La censura della rete non c’entra, ma il dilagare delle bufale sul web crea allarmismi pericolosi. Con un solo fine: la caccia al profitto. Pochi prodotti non conoscono crisi come le bufale del web; “fake news” che girano alla velocità di un click tra i social network creando danni di varia entità. Ci sono notizie di ogni genere: dalle false cure mediche alle false notizie politiche, ai falsi allarmi terrorismo. Ricordiamo tutti le bufale sul “miracolo” delle staminali; lo sdegno verso la pericolosa “spia” Beatrice Di Maio al soldo dei 5 Stelle; l’allarme dei terroristi dell’Isis travestiti da vucumprà sulle nostre spiagge.
La lista è infinita, e le conseguenze dirette le conosciamo: allarmismo, istigazione all’odio, orientamento fazioso dell’opinione pubblica. Ciò che genera effetti drammatici sono però le conseguenze indirette dell’abitudine alla bufala. Siamo così abituati a sentire menzogne, che spesso il confine tra notizie reali e false è molto labile, e scegliamo di credere alla versione che più ci conviene.
La politica non fugga – Marcella chiama il 113 per dare l’allarme spiegando che il suo cuoco ha visto l’albergo crollare sotto una slavina. “È una bufala di questi giorni, è crollata solo la stalla, gli avranno preso il telefono per fare uno scherzo”. Una risposta che costa vite umane perse per il ritardo dei soccorsi. Bufale che creano distacco, sospetto e incuranza della verità. Sembra la storia del pastorello che grida “al lupo! al lupo!”, fino a quando nessuno gli crede più. Ma il pastorello dava il falso allarme per noia. I blogger, o “faker”, lo fanno per soldi. I teorici del complotto dei nuovi “influencer” o “dell’ignoranza che genera ignoranza” posso dormire sereni: alla base delle bufale non c’è alcun regresso culturale bensì il prodotto più pericoloso del progresso: la ricerca spasmodica dei facili profitti. Il collegamento è elementare: per ogni click sui siti esistono margini di guadagno.
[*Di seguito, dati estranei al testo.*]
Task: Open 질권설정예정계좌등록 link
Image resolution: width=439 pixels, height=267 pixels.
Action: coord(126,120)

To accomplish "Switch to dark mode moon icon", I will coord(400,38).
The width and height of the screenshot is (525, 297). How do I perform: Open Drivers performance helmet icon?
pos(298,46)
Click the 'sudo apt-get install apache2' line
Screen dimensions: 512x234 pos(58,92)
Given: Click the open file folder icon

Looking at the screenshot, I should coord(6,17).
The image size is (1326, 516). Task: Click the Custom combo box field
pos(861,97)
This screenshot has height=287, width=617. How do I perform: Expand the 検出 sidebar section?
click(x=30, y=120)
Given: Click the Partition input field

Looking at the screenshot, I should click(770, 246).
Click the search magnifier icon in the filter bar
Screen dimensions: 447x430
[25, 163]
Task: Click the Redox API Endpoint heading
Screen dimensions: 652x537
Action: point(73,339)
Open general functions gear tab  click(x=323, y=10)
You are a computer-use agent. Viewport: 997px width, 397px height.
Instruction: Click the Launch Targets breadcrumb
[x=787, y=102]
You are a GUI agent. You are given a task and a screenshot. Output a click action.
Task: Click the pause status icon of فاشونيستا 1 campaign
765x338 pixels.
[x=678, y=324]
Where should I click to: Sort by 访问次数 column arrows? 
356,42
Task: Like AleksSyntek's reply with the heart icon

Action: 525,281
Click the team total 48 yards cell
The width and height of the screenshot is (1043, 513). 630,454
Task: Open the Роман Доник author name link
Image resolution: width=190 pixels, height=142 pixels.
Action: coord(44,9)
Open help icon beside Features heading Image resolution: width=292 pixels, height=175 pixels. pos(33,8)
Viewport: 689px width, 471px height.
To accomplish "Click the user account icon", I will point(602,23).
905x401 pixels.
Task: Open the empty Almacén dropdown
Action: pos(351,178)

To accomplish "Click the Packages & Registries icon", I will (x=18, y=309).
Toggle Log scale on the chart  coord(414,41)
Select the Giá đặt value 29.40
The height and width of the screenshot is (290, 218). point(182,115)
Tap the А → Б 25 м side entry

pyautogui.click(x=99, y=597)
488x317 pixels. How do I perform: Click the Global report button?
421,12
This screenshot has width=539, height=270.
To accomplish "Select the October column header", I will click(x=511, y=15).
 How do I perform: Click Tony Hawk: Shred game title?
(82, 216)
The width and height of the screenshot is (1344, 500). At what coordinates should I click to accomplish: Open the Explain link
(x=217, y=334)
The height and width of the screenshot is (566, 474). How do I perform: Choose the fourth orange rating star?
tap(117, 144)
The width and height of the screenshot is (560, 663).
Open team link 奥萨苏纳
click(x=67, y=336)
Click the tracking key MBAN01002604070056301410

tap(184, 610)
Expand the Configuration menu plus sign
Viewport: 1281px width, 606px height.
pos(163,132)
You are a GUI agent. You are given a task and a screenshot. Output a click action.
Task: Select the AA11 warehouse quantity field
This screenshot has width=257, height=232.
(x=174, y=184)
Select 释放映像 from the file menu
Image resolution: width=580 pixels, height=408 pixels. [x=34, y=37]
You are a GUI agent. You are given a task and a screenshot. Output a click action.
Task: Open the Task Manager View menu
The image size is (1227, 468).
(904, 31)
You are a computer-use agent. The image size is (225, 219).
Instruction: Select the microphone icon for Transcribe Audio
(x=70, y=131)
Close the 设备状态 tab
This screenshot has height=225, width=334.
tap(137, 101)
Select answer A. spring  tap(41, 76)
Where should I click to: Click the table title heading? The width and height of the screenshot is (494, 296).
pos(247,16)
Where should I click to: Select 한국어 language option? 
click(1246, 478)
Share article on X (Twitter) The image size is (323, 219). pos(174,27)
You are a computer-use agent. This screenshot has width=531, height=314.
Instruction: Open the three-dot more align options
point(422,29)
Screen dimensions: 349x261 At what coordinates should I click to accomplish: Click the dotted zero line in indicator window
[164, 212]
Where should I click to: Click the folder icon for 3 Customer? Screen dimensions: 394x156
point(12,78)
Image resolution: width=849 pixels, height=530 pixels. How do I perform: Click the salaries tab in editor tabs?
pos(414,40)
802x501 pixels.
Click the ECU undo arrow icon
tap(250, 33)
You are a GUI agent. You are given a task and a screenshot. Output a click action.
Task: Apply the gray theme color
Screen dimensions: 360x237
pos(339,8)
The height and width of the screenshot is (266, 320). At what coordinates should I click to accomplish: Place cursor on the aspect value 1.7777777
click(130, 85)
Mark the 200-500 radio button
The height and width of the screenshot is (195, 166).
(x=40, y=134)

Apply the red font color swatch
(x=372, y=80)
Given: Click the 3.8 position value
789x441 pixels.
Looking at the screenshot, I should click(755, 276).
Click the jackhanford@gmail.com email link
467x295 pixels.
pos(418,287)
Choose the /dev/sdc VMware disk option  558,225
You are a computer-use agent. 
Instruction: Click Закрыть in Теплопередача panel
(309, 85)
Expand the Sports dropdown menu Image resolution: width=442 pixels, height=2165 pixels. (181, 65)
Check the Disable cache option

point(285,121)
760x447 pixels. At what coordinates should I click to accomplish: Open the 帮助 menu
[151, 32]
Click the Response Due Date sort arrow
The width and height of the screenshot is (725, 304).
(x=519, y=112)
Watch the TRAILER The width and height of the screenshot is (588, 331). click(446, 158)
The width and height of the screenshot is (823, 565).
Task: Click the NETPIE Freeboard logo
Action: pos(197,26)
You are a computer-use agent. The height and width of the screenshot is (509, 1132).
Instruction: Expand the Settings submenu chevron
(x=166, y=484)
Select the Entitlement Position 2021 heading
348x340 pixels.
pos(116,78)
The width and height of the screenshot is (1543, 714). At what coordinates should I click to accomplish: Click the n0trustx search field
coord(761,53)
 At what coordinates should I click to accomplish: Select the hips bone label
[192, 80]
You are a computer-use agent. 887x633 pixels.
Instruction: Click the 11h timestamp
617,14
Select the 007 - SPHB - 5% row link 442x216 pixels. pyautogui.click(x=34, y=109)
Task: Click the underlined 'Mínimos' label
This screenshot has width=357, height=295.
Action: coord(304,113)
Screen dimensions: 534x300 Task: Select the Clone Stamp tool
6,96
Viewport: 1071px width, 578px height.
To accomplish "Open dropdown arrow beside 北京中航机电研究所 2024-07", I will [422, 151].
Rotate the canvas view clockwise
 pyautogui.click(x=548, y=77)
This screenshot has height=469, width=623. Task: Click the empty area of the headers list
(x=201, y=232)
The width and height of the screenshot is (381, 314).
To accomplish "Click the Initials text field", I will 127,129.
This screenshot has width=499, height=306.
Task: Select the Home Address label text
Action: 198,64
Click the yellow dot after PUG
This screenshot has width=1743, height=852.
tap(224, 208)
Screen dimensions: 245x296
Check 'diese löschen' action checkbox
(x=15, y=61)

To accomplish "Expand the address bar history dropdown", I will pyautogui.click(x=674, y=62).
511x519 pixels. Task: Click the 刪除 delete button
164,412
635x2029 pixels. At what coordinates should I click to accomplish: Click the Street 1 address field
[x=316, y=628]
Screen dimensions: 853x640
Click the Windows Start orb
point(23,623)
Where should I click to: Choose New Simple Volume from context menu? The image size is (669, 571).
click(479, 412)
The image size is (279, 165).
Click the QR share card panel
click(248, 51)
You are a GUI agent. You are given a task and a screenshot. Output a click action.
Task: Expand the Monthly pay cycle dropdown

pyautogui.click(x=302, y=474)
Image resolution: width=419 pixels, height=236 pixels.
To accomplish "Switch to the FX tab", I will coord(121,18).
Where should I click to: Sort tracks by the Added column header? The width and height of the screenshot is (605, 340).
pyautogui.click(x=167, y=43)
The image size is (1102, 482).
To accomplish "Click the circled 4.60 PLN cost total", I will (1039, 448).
Google Adsense paga dai 3 ai 20 centesimi a click per i banner che mettiamo sui siti, Amazon offre tra il 5 e il 12% di commissione sui prodotti comprati dai nostri siti; la stessa Apple offre commissioni sulle vendite da Apple Store in evidenza su internet, e la lista dei modi per guadagnare con i click è lunghissima e si allunga ogni giorno. Cosa accomuna tutte le bufale di qualsiasi entità? Trattano sempre di argomenti stranamente collegati alla sfera emotiva, facilmente virali e con tassi di condivisione altissimi. Rabbia, indignazione, esaltazione – il connubio perfetto per generare click e profitto. Con buona pace dei sociologi, a trovare la soluzione dovranno esser politici ed economisti, che si trovano davanti a una scelta precisa tra profitto o verità.